Voids, porosity, “micro cracks” and minute product defects force such manufacturers to discard an outsized portion of their product, he says. Manufacturers of metal turbofan components sometimes must make “two to get one”.
“You can get these defects that won’t be accepted by the customers, because it might limit the life of their engine,” Krutz says. Once the metal is pressed or poured, it largely cannot be reworked. “They have to scrap it.”
Consider how that could play out as Airbus and Boeing hike production. A rate of 100 narrowbodies monthly – roughly the airframers’ combined goals – necessitates 200 engines. If a metal component supplier must discard half its product due to defects, that supplier faces the prospect of needing to make 400 copies of that component monthly.
“It’s going to be extremely challenging,” Krutz says of the chain’s ability to ramp production. “I think, eventually, the supply chain will get there.”
Such troubles are compounded by fresh factors like inflation and labour shortages, analysts say.

> DATA EXTRACT

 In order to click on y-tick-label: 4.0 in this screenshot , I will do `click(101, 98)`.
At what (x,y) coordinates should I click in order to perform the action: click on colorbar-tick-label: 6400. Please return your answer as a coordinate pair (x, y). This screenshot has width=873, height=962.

> SET OF TASKS
A – Reproduce the passage on engine component defects verbatim, from "Consider how that" up to and including "that component monthly.".
B – Write the next part of the passage on engine component defects and aircraft production rates, picking up after its final sentence rather than drawing on the listing.

> ANSWERS GIVEN
A –
Consider how that could play out as Airbus and Boeing hike production. A rate of 100 narrowbodies monthly – roughly the airframers’ combined goals – necessitates 200 engines. If a metal component supplier must discard half its product due to defects, that supplier faces the prospect of needing to make 400 copies of that component monthly.

B –
Many former employees, after being laid off, took jobs elsewhere. Those workers are no longer waiting around for the phone to ring – many found work at other aerospace companies, or even outside the industry.
Broader geopolitical factors are also at play, including global tensions, which are pushing governments to increase military spending, says Richard Aboulafia, another analyst with AeroDynamic. “This is the most buoyant aerospace defence market I’ve seen.”
As a result, defence OEMs and large contractors have launched into hiring mode; they are filling positions with workers poached from smaller aerospace suppliers.
“A lot of people have been hired away by the defence firms, because defence spending is going gangbusters,” says Aboulafia.
Such large contractors often work under government contracts that permit them to pass increased costs to government customers, helping skirt inflation, the analysts note.
A new cadre of well-capitalised aerospace start-ups are also competing for labour. Those include electric air taxi developers, some of which have landed hundreds of millions of dollars in investment. Their designs may be unproven, but many such companies have enough cash to attract top aerospace engineers.
Such factors are trickling into the engine supply chain and pooling at the feet of small suppliers, which are particularly impacted, Krutz says. The smaller companies already tend to pay less than larger firms. Now, they must hike pay to keep existing employees and to attract new ones.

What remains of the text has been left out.